To a certain extent, the One State is merely the Panopticon extended to every aspect of society. As D-503 explains, “we live behind our transparent walls that seem woven of gleaming air-we are always visible, always washed in light. We have nothing to conceal from one another. Besides, this makes much easier the difficult and noble task of the Guardians” (Zamyatin 1972, 18-19). The transparency of the structures in the One State permit citizens to perpetually spy upon and be spied on by their fellow citizens. As Foucault predicted, the consequence of this is that there is very little learn from spying. Each individual regulates him or herself.
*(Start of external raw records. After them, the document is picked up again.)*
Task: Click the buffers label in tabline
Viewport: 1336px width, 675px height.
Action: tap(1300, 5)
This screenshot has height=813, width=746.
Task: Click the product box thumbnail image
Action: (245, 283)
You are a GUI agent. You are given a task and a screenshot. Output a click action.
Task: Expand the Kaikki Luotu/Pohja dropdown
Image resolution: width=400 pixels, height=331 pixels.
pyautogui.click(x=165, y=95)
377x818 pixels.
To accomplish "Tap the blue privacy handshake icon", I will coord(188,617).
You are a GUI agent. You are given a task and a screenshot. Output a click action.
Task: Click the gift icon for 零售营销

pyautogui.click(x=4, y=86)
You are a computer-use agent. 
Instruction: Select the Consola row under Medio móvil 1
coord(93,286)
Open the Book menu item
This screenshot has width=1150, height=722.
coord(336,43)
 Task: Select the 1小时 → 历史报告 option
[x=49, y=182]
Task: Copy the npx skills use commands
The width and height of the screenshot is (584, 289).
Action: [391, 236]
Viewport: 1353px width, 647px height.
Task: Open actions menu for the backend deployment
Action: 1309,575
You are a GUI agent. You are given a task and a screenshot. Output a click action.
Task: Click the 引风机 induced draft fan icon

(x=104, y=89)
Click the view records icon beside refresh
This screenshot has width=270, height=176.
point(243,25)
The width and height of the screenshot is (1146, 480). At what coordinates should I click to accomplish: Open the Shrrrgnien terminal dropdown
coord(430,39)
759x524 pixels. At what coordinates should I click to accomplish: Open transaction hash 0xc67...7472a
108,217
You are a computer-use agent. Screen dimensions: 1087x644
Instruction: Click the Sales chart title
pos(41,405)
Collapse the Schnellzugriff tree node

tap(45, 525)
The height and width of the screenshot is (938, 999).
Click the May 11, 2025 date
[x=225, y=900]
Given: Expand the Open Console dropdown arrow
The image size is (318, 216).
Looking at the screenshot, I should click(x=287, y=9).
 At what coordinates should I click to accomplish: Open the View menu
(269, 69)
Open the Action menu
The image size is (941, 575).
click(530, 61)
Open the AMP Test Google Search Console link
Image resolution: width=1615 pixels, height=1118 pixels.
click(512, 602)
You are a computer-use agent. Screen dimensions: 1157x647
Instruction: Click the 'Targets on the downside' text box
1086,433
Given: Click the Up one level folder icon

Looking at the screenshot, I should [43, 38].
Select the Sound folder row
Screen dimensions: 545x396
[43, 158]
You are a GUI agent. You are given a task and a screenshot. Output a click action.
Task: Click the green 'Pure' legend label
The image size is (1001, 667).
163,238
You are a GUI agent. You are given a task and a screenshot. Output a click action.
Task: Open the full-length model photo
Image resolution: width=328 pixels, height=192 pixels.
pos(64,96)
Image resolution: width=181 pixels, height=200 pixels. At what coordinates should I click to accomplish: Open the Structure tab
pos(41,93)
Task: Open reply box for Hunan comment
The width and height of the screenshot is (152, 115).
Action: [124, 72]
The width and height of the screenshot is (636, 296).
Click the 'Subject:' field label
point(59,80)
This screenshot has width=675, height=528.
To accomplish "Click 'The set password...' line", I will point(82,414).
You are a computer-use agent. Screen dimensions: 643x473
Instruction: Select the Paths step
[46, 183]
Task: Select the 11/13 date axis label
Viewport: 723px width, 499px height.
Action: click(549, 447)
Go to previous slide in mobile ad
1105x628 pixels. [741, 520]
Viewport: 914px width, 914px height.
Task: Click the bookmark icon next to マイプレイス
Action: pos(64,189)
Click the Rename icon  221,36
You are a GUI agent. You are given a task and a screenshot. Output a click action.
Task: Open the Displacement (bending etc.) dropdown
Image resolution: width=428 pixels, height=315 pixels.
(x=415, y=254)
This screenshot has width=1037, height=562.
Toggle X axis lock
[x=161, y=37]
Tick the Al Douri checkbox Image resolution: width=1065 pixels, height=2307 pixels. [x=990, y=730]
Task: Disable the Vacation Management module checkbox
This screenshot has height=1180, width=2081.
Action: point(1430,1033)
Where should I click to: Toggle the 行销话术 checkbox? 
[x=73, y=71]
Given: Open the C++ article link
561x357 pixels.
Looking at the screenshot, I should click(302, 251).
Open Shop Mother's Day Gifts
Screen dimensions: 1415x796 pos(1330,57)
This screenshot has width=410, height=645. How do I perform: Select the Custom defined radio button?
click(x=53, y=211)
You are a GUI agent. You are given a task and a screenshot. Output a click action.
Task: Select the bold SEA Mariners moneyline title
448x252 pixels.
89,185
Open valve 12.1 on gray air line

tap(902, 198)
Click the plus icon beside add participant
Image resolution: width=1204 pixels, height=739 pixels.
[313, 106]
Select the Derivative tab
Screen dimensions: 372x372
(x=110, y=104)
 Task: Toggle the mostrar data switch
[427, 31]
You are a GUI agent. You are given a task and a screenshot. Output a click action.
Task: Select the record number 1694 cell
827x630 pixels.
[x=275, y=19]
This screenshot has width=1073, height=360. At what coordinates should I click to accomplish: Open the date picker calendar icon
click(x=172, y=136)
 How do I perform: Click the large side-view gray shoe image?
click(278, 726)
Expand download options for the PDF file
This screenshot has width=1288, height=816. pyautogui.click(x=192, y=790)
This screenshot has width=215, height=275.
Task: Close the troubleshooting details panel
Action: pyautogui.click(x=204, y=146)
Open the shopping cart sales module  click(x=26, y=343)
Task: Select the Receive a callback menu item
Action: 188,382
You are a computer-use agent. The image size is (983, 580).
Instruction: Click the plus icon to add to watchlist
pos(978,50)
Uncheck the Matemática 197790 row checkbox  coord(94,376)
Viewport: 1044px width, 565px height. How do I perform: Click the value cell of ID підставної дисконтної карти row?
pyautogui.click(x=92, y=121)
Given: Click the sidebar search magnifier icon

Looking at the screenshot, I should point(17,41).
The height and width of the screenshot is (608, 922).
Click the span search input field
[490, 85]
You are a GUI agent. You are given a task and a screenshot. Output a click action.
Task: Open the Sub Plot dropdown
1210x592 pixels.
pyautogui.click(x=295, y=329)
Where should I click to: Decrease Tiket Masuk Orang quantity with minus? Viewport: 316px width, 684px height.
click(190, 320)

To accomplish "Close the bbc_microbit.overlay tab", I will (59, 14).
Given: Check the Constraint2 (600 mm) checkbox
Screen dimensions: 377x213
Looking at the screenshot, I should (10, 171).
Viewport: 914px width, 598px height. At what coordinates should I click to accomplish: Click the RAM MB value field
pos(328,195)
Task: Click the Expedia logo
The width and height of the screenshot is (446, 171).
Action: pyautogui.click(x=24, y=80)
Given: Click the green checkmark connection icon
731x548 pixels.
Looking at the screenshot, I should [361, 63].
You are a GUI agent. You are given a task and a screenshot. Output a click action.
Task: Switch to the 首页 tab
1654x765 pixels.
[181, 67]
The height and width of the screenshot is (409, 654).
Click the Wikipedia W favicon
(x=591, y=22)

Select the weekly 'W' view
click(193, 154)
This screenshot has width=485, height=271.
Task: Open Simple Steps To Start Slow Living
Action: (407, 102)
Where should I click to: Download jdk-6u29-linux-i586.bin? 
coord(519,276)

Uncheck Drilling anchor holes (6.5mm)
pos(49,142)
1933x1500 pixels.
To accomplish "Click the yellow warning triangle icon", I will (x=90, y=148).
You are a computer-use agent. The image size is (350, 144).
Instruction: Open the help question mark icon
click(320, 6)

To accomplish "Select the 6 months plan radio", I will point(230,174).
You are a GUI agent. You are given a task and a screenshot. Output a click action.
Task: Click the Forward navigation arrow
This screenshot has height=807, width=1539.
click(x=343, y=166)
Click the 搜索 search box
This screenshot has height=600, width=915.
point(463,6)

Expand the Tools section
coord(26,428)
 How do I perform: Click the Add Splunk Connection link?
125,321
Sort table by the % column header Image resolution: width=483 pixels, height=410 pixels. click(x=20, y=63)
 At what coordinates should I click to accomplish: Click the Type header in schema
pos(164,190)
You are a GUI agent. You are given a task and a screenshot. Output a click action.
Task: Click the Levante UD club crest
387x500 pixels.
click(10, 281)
There is, however, a flaw to this program of surveillance. As D-503 comes to realize, while the homes of the citizens are completely transparent, the citizens themselves are not. It is in the minds of these citizens that conceal the true threat to the state.
Foucault, Michel. 1991. Discipline and Punish: The Birth of the Prison, trans. Alan Sheridan. London: Penguin Books.
Foucault, Michel. 1980a. Power/Knowledge: Selected Interviews and Other Writings 1972-1977. ed. Colin Gordon, trans. Colin Gordon, Leo Marshal, John Mepham and Kate Soper. New York: Harvester Wheatsheaf.